When you buy Mexican fruit you are taking a chance with your health. Neither the United States nor Mexico imposes food safety rules when exporting to the U.S.
Hundreds of tons of vegetables are shipped to the United States each year from Mexico. Anywhere along the production cycle disease could be lurking. Without inspections that cheap pepper could be the death of you.
Earlier this year at least 1,440 people came down with a rare form of salmonella in the United States. It is suspected that the source from produce shipped in from Mexico.
The Associated Press confirmed that workers handling chili peppers aren't required to separate them according to sanitary conditions.
Some Mexican farmers are stringent about their sanitary guidelines but many aren't. Without those guidelines contaminated produce crosses the border bringing with it disease.
To sell produce in the United States all a Mexican farm has to do is register online. Farmers who have contracts with certain supermarkets in the U.S. have high standards of sanitation to be certified as a supplier. Otherwise the chains will pass them by.
There is no public list though of the chains that require certification of their foreign produce.
The United States government has only 625 FDA inspectors checking all the produce entering the nation and within the nation. Stores and restaurants are expected to police their produce instead.
The best Mexican farms fence off their fields, irrigate with fresh water and pack their produce in spotless plants. The best production centers have their employees in protective gear from head to toe.
Other farms use water that is laced with sewage. Wildlife roams freely in their unfenced fields.
Salmonella is on the skin of produce or lurking inside of it. While cooking will kill it a simple wash will not.
Agricola Zaragoza is one of the plants in Mexico suspected of importing the contaminated chili peppers earlier this year. The plant washes produce from both certified and uncertified producers.
CNS News reports:
"It is very common for distributors to receive products from numerous sources, numerous farms and in some cases multiple countries," Hubbard said. "That's just the way produce moves."
The U.S. Senate is proposing a bill that will tighten produce laws. While a law was passed in 1994 to insure safe produce it is rarely enforced.

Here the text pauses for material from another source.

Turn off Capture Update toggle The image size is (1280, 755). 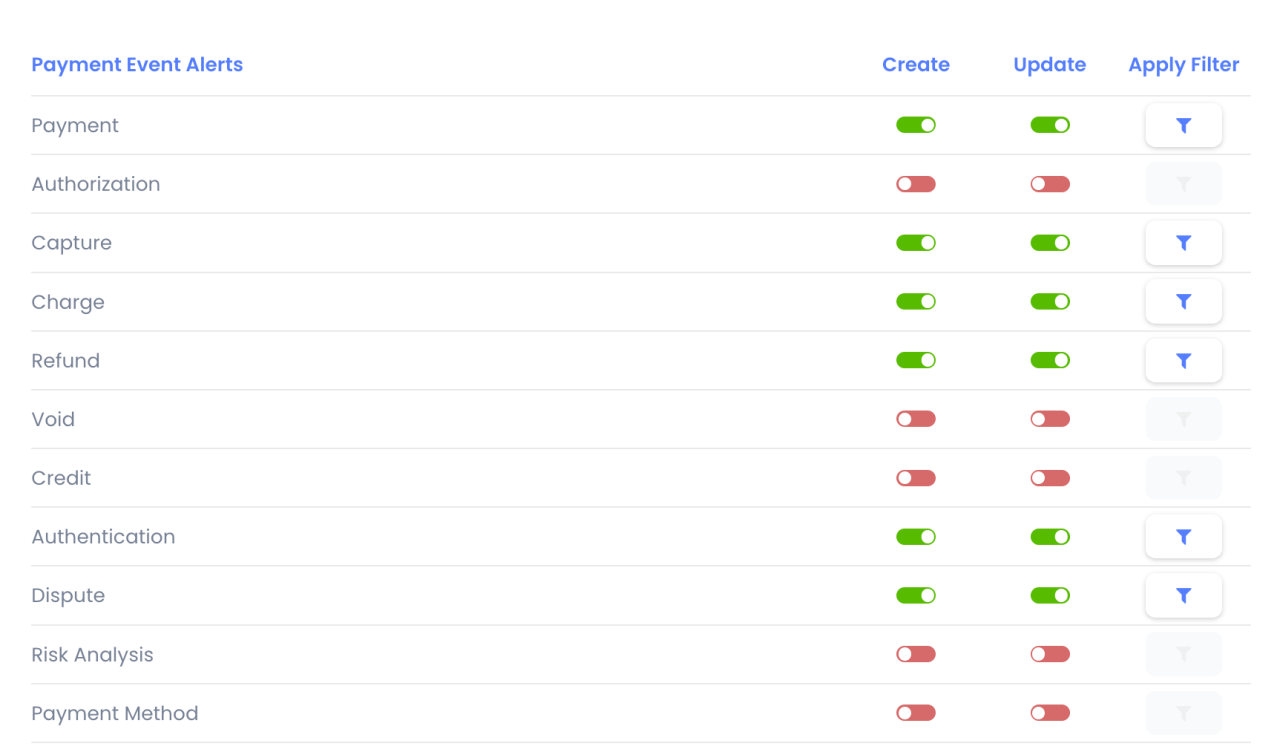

Alfonso Alvarez has a certified farm in Jalisco. He sells his crop to a Canadian company that imports to the U.S. and Canada.
"Those of us who want to enter the U.S. market and position our brand know we must meet all those standards, because we also know it will be a profitable business in the long run," Alvarez said.
He and other Mexican farmers with sanitary farms want the United States to set up a certification program that covers both growers and packing plants.
"Those who grow in open fields will ruin it for those who produce in greenhouses," Alvarez said, "and that's not fair."